March 8, 2012
Ganong on Rehabilitation, Incapacitation, and Aging
Peter Ganong has posted Rehabilitation, Incapacitation, and Aging: Evidence from Georgia on SSRN. Here is the abstract:
In April 1993, Georgia instituted new parole guidelines that led to longer prison terms for parole-eligible offenders. This paper shows that an extra year of prison reduces the three-year recidivism rate by 6 percentage points (14 percent); and the beneﬁts of preventing this crime are likely outweighed by the costs of this additional incarceration.
I develop a new econometric framework to jointly estimate the effects of rehabilitation, incapacitation, and aging in reducing crime.

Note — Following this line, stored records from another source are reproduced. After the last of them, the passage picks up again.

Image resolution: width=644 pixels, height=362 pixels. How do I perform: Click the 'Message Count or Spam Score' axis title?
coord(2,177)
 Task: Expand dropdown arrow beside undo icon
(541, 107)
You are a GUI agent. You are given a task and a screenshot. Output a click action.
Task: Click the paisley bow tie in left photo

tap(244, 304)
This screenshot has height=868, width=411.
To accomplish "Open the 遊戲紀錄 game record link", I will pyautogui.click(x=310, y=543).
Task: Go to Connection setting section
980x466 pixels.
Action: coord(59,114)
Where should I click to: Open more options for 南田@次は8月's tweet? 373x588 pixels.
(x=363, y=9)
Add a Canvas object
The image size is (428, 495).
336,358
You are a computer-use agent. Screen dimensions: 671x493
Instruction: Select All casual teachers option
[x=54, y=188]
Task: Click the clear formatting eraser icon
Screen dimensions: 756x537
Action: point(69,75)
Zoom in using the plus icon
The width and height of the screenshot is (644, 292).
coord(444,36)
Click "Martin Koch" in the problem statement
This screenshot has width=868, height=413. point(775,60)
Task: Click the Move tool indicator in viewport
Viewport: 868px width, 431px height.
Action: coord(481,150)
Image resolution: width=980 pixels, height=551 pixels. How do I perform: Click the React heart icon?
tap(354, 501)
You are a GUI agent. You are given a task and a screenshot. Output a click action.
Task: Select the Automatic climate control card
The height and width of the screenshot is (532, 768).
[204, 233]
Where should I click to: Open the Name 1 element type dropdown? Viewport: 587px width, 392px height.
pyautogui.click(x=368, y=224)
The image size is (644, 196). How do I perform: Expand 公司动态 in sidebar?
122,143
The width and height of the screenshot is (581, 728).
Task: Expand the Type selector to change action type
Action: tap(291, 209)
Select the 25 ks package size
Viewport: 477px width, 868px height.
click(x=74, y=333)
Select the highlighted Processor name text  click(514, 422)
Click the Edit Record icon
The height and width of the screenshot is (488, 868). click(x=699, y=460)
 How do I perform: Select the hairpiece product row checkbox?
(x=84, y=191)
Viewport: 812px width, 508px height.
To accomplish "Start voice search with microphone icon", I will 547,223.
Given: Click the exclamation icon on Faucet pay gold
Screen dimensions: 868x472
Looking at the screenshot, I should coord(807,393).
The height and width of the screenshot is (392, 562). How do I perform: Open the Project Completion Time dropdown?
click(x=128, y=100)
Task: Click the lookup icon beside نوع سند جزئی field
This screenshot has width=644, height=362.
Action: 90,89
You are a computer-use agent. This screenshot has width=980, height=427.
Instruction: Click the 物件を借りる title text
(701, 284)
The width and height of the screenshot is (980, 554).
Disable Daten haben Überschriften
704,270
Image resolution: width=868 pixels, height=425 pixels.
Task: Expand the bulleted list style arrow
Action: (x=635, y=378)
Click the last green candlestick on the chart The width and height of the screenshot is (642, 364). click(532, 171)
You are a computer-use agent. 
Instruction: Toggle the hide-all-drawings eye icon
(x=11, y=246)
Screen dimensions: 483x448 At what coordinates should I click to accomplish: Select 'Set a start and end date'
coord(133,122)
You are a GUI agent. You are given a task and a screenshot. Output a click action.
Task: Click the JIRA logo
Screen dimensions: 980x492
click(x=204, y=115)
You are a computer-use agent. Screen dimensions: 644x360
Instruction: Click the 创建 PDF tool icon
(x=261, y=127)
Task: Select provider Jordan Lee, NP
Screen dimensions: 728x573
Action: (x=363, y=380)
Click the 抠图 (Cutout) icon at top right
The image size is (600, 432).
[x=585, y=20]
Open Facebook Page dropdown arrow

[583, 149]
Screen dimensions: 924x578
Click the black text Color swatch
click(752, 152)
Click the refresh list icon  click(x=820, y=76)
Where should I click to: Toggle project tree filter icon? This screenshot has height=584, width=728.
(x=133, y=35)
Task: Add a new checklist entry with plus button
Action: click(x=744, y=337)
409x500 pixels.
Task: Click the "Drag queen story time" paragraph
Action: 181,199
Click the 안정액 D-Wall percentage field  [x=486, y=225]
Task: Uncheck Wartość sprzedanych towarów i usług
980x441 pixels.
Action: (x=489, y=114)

Estimates of incapacitation effects using existing methodologies are biased upward by at least a factor of two because they focus on a short time horizon.
March 8, 2012 | Permalink
nice stuff and nice information over their.
Posted by: rehab new York | Mar 8, 2012 9:51:34 PM
When I directed the evaluation unit for the Oklahoma Department of Corrections, we discovered that the effect of sentence length and time served on later recidivism varied by the offenders' risk/need assessment scores. Low and moderate risk/need offenders did worse with longer sentences and times served while high risk/need offenders had the patterns described in this paper, which would not be surprising given the parole changes. Caution should be applied in asserting that a given increase in time served results in less recidivism for ALL offenders, which is how this research will be used. It wasn't true in Oklahoma and I doubt it's true in Georgia.